Em síntese, Assumção quer que a Assembleia instaure processo contra o governador, pela prática de crime de responsabilidade, pelo fato de ele não ter realizado a prestação de contas anual perante os deputados no prazo originalmente estipulado pelo presidente do Poder Legislativo estadual,
Erick Musso (Republicanos).
Na justificativa do pedido, Assumção menciona que "a Constituição Estadual de 1989 prevê o dever de comparecimento pessoal anual do governador do Estado à Assembleia Legislativa para apresentar relatório sobre sua administração e responder a indagações dos deputados".
Para disciplinar o que a Constituição estabelece, a Lei Estadual nº 7.920/2004, também citada por Assumção, determina que o governador do Estado deve comparecer pessoalmente à Assembleia dentro dos primeiros 30 dias de cada ano legislativo.
Para cumprir essa exigência, registra Assumção, durante o expediente da sessão ordinária do dia 18 de fevereiro, Erick Musso solicitou ao líder do governo, Eustáquio de Freitas (PSB), "que comunicasse ao governador do Estado a esse respeito, para viabilizar a designação de uma data para o comparecimento, até a data máxima de 03 de março, segundo o limite previsto na Lei Estadual nº 7.920/2004".

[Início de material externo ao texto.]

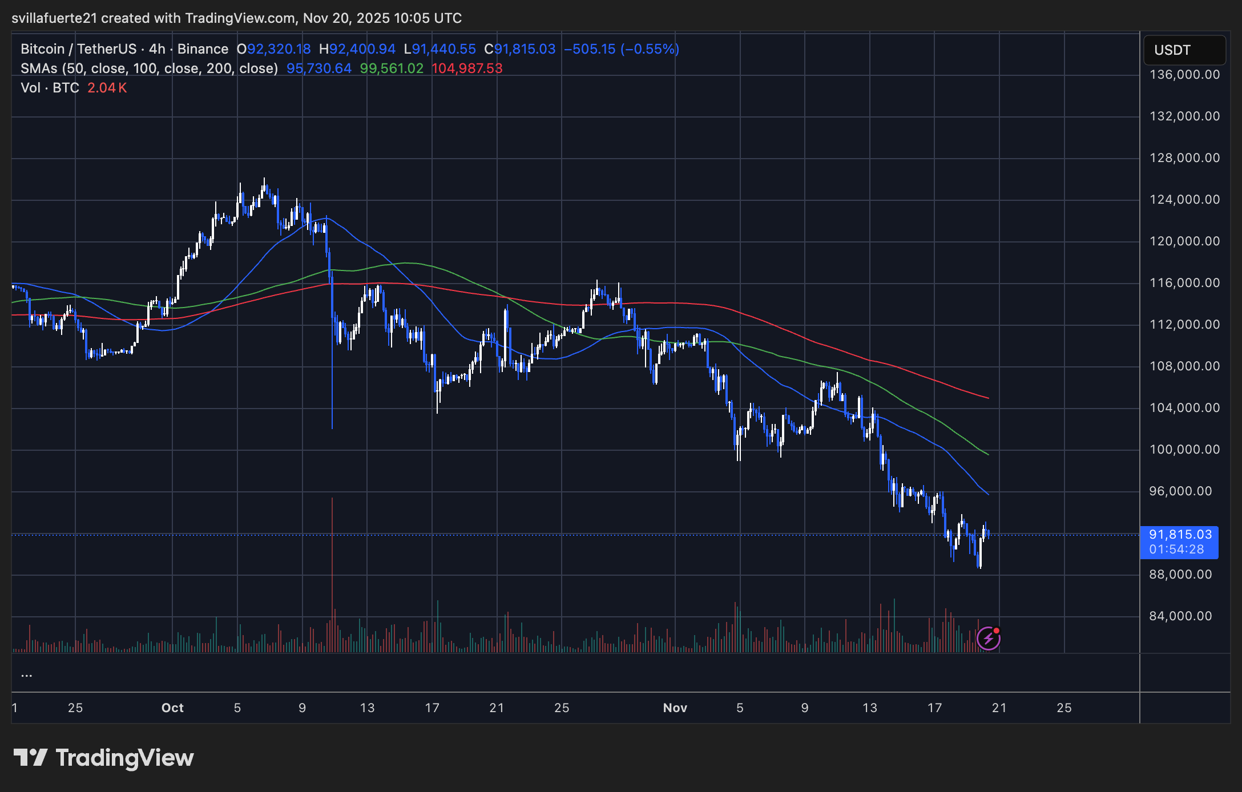Click the TradingView logo mark
The image size is (1242, 792).
(30, 758)
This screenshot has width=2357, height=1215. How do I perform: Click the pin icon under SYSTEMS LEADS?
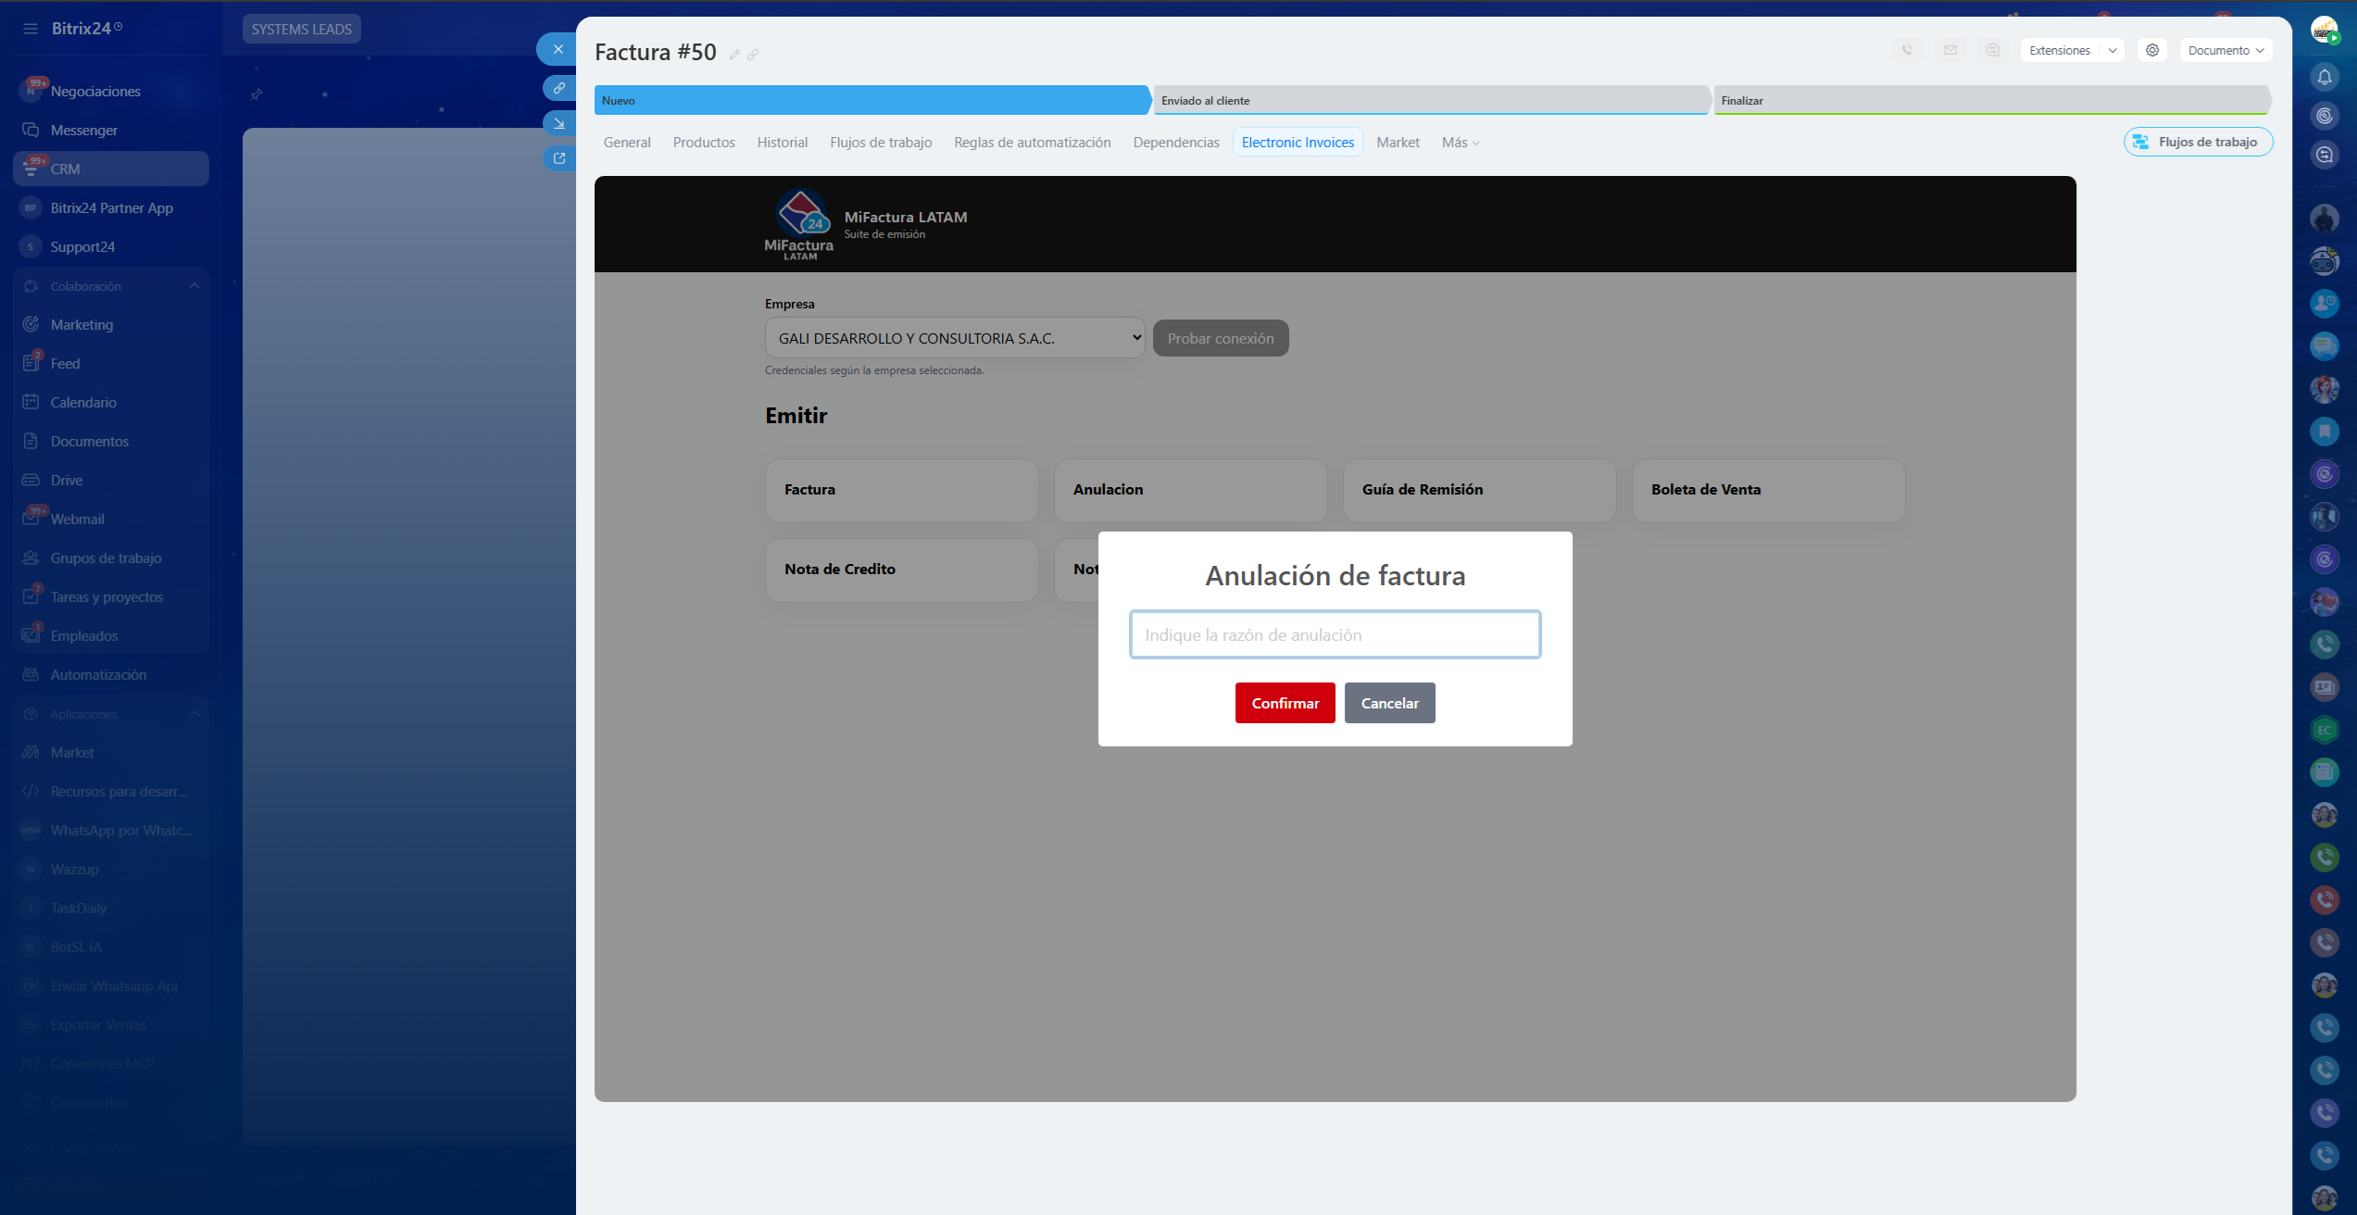[x=257, y=94]
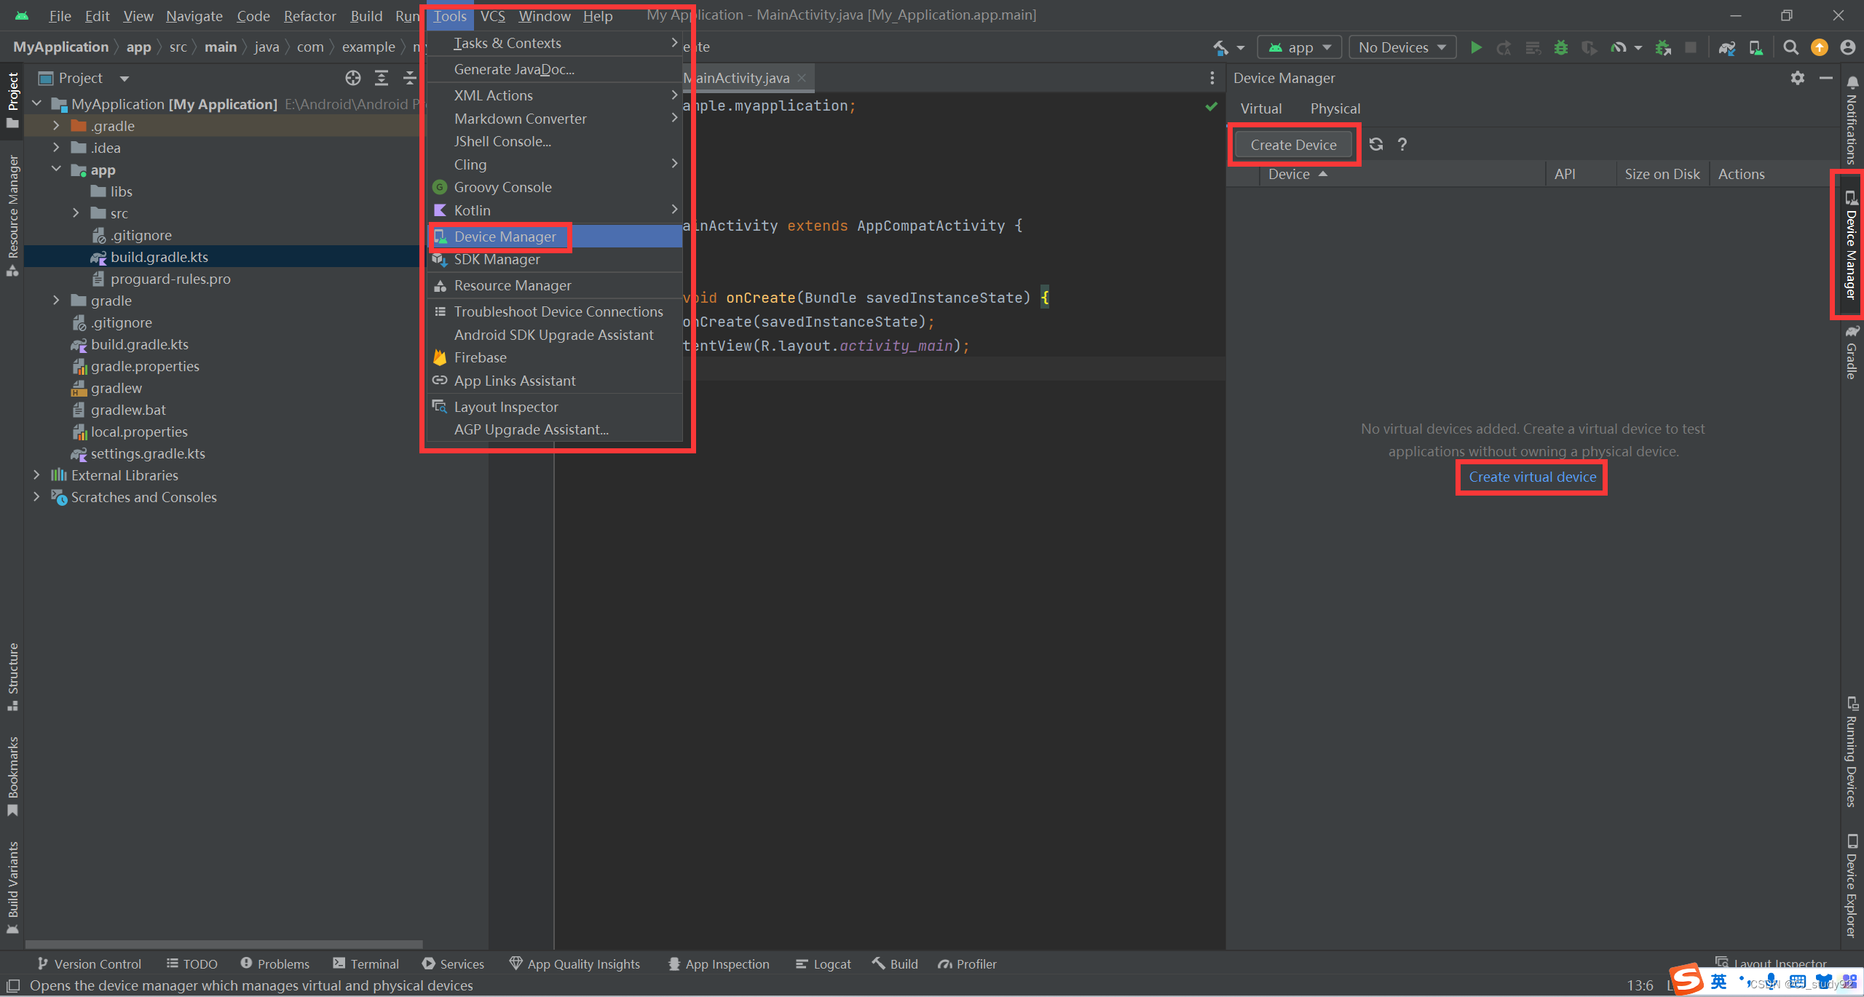Expand the External Libraries tree node

(x=36, y=475)
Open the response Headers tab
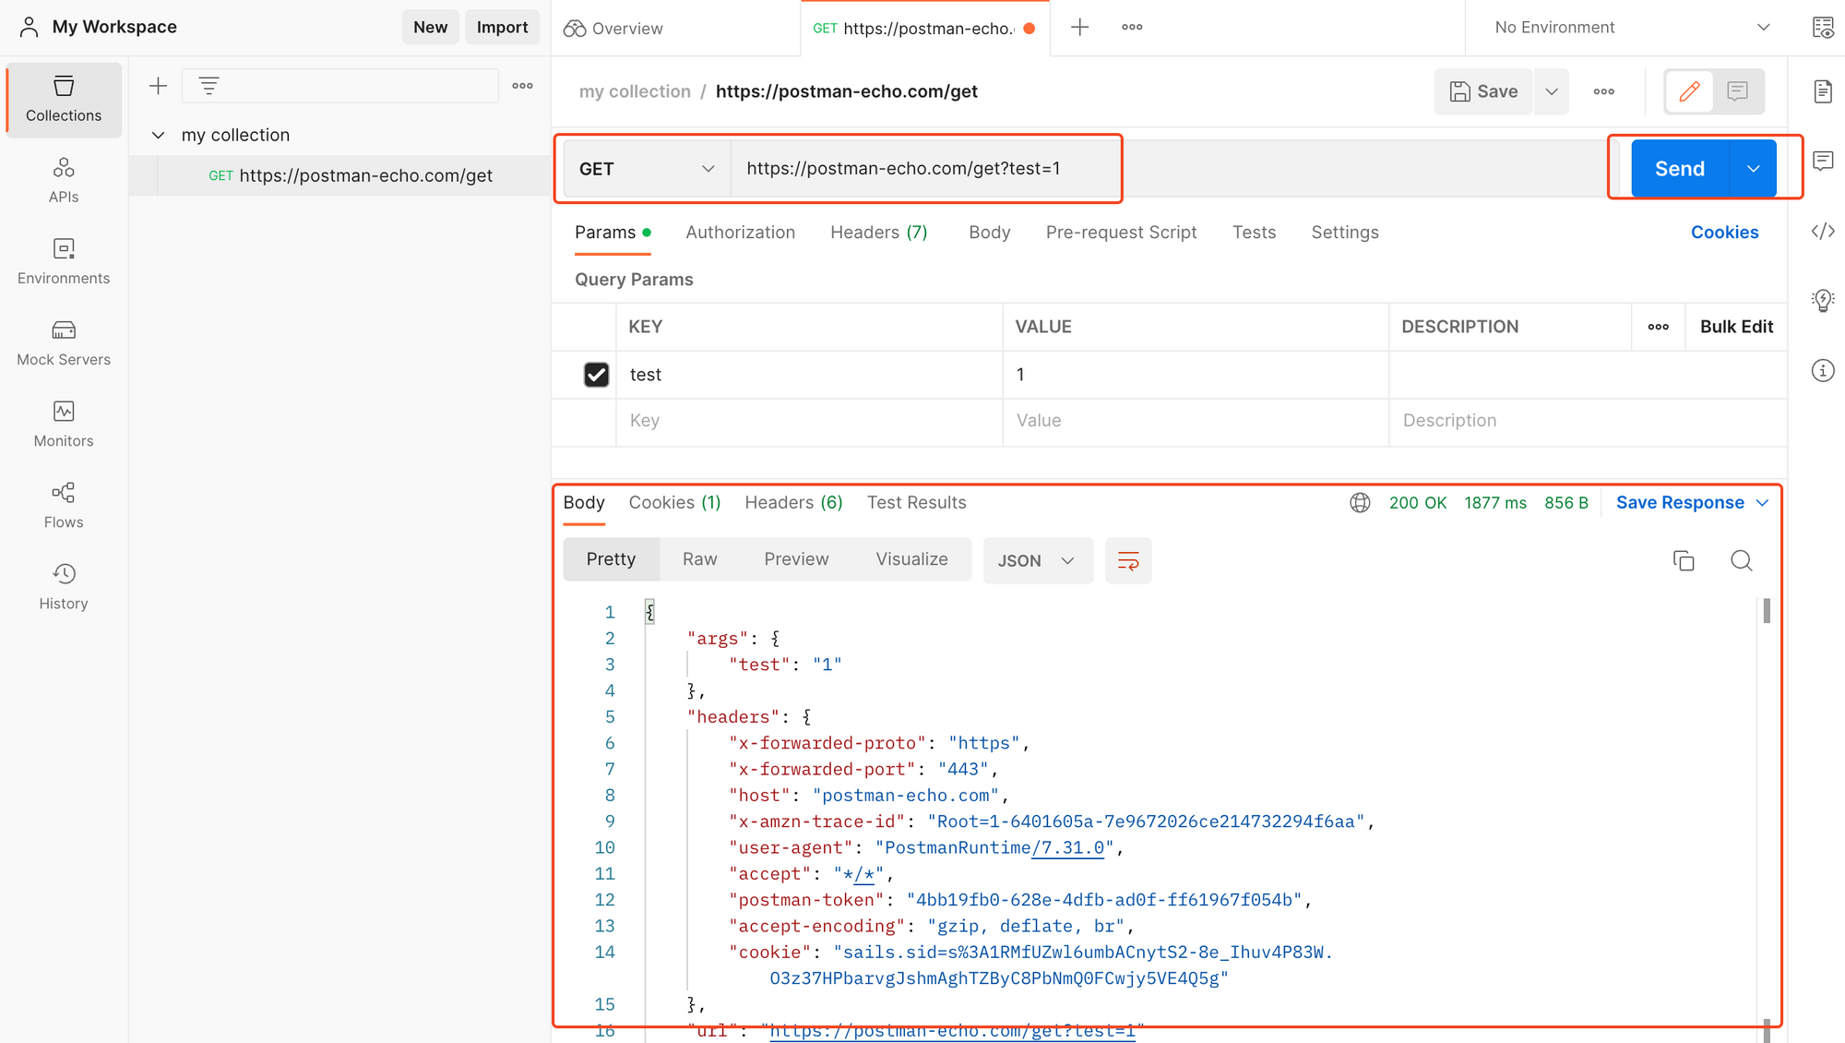The width and height of the screenshot is (1845, 1043). click(792, 502)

Para o deputado de oposição ao governo, o não comparecimento de Casagrande dentro do prazo legal configura crime de responsabilidade passível de processamento pelo Poder Legislativo e de cassação do mandato do chefe do Executivo.
"Tem-se, portanto, que o governador do Estado agiu de forma dolosa ao se negar, por escrito, a comparecer à Assembleia Legislativa no prazo estabelecido pela Lei Estadual nº 7.920/2004, e violou, além da lei, o disposto no art. 91, incisos XV e XVII, da Constituição Estadual, cometendo infração político-administrativa. Tal conduta é expressamente tida pela Constituição Estadual como crime de responsabilidade", conclui Assumção, pedindo ao presidente da Assembleia processamento da denúncia.